I didn’t understand the response to my last question. I didn’t catch a number, or the words for “days,” “months,” or “years.” Grandpa repeated his response a couple of times, I think he may have been saying something like: “I don’t know, however long it takes, maybe soon maybe later.” I won’t attempt to transcribe the monologue that followed from Grandpa, but I’m fairly confident that I caught the just of it: “there’s very little work in Albania; it’s hard to find a job, especially in a small village like Labinot Fushe; there’s much more work in Greece, Italy, England, Germany, France, and America; Frank has to leave to Greece to make money.”

The whole story is not one that I haven’t heard or read about before. This was not some “aha, people actually cross borders and leave behind families because of lack of work” moment of clarity for me. But I saw the departure and heard the justification first hand.
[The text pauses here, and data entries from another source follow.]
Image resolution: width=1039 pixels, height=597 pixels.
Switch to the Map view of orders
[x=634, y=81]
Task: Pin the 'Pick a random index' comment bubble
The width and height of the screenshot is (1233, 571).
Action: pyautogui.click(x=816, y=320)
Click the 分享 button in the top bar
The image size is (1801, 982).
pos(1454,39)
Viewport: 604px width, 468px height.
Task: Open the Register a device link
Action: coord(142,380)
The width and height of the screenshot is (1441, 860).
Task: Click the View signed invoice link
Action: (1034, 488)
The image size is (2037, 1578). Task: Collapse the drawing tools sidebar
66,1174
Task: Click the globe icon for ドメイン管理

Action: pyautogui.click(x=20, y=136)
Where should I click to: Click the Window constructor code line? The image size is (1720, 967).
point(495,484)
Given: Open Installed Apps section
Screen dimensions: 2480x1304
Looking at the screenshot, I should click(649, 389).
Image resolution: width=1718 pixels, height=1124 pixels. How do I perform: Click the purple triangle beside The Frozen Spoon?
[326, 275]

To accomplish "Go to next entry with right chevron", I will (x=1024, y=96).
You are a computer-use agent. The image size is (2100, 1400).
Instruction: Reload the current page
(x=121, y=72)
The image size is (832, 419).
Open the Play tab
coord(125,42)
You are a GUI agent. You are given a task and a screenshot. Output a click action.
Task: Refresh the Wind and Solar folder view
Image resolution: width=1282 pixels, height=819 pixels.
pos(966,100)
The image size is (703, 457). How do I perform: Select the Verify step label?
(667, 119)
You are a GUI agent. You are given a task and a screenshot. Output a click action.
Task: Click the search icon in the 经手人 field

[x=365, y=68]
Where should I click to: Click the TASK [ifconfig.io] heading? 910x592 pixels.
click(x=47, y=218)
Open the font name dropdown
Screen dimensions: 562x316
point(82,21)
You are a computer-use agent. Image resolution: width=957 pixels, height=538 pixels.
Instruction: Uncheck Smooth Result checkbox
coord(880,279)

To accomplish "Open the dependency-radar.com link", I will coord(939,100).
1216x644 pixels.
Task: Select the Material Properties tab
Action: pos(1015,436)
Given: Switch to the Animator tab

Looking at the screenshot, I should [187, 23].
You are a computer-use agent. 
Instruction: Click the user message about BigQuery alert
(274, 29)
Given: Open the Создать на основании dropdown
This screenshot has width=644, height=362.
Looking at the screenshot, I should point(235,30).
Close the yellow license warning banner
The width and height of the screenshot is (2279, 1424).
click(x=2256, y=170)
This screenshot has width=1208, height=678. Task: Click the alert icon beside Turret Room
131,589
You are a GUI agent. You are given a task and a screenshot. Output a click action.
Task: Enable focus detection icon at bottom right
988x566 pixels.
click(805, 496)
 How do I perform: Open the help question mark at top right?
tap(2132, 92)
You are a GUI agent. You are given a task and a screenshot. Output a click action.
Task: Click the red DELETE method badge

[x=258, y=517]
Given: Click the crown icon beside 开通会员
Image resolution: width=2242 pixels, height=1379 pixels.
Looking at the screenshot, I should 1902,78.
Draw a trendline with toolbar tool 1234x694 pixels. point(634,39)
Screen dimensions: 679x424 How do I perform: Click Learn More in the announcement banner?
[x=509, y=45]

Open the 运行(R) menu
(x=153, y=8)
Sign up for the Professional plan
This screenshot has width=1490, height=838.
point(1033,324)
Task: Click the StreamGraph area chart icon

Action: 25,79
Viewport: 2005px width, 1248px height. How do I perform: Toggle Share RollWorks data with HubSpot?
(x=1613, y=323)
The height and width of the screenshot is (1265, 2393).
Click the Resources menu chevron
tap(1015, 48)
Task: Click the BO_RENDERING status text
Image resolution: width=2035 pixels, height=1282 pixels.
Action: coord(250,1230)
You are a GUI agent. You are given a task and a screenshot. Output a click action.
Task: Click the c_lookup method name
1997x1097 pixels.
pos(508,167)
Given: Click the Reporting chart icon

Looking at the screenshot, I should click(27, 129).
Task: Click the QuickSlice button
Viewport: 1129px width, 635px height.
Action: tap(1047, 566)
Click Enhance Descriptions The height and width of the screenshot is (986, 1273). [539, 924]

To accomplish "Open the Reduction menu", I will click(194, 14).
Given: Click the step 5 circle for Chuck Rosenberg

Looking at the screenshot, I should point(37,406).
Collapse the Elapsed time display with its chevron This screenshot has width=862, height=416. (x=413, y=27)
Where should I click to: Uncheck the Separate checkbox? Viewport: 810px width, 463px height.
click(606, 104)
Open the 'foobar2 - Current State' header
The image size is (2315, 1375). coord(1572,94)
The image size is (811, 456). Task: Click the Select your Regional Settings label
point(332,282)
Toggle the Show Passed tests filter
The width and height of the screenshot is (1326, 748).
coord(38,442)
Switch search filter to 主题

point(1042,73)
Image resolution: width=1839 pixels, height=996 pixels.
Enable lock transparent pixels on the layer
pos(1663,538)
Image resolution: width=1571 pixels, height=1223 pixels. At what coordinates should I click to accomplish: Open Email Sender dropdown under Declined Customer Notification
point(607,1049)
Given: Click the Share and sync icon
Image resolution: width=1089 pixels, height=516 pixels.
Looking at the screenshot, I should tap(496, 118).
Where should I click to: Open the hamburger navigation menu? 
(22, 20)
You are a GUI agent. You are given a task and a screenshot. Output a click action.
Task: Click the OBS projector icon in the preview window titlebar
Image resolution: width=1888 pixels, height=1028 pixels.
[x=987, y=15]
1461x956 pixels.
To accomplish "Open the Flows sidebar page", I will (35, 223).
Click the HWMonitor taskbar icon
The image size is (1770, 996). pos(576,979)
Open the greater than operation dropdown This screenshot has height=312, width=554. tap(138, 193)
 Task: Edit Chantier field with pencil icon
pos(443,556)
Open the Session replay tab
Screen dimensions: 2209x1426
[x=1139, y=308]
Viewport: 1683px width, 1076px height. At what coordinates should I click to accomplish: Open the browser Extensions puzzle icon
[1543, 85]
In six weeks I have not felt a flicker of resentment from my host family. I can rely on our interactions to be socially uncomfortable, but not because I’m American, and I have stuff like a camera and a computer, and I filter my water, and I have three pairs of shoes. But, after telling Frank fifteen minutes earlier: “oh yeah, just a few hours of school today, I’m having a nice day, I’m just watching this soap opera, I’m going to meet my friends for happy hour later on, oh, and by the way the food your grieving wife just brought me for lunch, shume mire,” smiling like an idiot the whole time, I feel a small tinge of, not so much guilt, more naiveté.